The system is built with:

MKPIE=          yes
MKSLJIT=        yes
MKDEBUG=        yes

It runs on a fully encrypted disk (mounted as /altroot).

# sysctl.conf
ddb.onpanic=1
kern.defcorename=/var/crash/%u/%n.core
kern.maxfiles=98304
security.pax.mprotect.enabled=1
security.pax.mprotect.global=1
security.pax.aslr.enabled=1
security.pax.aslr.global=1
security.pax.segvguard.enabled=1
security.pax.segvguard.global=0
security.pax.segvguard.max_crashes=10
security.pax.segvguard.expiry_timeout=120
security.pax.segvguard.suspend_timeout=600
net.bpf.jit=0
vfs.generic.magiclinks=1
hw.firmware.path=/libdata/firmware:/usr/libdata/firmware:/altroot/usr/pkg/libdata/firmware:/altroot/usr/pkg/libdata
>How-To-Repeat:
Run a tor relay for a while. Once it gets enough activity, the system will start crashing randomly.
>Fix:
Not known.

**PROBLEM 1:** From the crash report, list every sysctl setting whose name begins with security.pax.segvguard, along with its value.
**PROBLEM 2:** Write what follows the final line of the crash report.

**DATA SECTION:**

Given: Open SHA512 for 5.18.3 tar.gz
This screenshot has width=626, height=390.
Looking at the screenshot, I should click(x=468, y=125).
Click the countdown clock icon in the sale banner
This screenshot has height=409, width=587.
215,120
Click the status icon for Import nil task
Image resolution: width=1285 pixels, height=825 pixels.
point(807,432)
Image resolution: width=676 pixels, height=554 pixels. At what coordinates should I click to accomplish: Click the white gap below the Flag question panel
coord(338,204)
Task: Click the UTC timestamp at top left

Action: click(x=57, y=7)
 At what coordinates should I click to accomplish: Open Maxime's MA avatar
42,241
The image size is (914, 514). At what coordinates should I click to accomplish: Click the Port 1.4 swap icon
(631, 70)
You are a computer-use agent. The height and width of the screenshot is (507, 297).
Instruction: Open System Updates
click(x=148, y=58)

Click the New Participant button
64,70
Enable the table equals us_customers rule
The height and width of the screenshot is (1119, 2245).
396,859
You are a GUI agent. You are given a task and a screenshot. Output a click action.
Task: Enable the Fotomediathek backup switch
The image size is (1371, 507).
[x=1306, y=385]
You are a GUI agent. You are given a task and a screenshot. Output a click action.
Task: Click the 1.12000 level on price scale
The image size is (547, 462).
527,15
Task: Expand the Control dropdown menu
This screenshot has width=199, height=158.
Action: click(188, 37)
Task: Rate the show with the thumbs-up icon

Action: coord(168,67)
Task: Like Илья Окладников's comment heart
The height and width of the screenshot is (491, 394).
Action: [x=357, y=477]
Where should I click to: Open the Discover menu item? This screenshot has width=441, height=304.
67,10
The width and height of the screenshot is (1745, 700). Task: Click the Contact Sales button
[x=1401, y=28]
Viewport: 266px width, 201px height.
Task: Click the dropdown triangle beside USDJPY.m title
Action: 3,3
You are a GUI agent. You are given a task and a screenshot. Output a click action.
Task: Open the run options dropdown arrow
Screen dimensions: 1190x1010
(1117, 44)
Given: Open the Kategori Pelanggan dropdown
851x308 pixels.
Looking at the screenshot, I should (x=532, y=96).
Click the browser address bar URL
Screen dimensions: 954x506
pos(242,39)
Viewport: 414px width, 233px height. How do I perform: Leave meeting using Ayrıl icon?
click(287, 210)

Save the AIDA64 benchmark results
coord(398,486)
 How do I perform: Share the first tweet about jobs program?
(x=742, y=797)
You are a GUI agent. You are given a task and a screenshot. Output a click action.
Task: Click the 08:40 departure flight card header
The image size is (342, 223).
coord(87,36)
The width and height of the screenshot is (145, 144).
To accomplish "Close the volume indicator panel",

**WRITTEN ANSWER 1:**
security.pax.segvguard.enabled=1
security.pax.segvguard.global=0
security.pax.segvguard.max_crashes=10
security.pax.segvguard.expiry_timeout=120
security.pax.segvguard.suspend_timeout=600

**WRITTEN ANSWER 2:**
>Release-Note:

>Audit-Trail:
From: Ryo Shimizu <ryo@nerv.org>
To: gnats-bugs@NetBSD.org
Cc: kern-bug-people@netbsd.org, gnats-admin@netbsd.org,
    netbsd-bugs@netbsd.org
Subject: Re: kern/54009: "l->l_pcu_cpu[id] == NULL" panic on aarch64
Date: Mon, 26 Aug 2019 04:35:35 +0900

 I guess the cause is the lack of memory barrier.
 Will the following patches fix it?


 cvs -q diff -aup .
 Index: subr_ipi.c
 ===================================================================
 RCS file: /src/cvs/cvsroot-netbsd/src/sys/kern/subr_ipi.c,v
 retrieving revision 1.4
 diff -a -u -p -r1.4 subr_ipi.c
 --- subr_ipi.c	6 Apr 2019 02:59:05 -0000	1.4
 +++ subr_ipi.c	25 Aug 2019 19:23:47 -0000
 @@ -331,6 +331,9 @@ ipi_msg_cpu_handler(void *arg __unused)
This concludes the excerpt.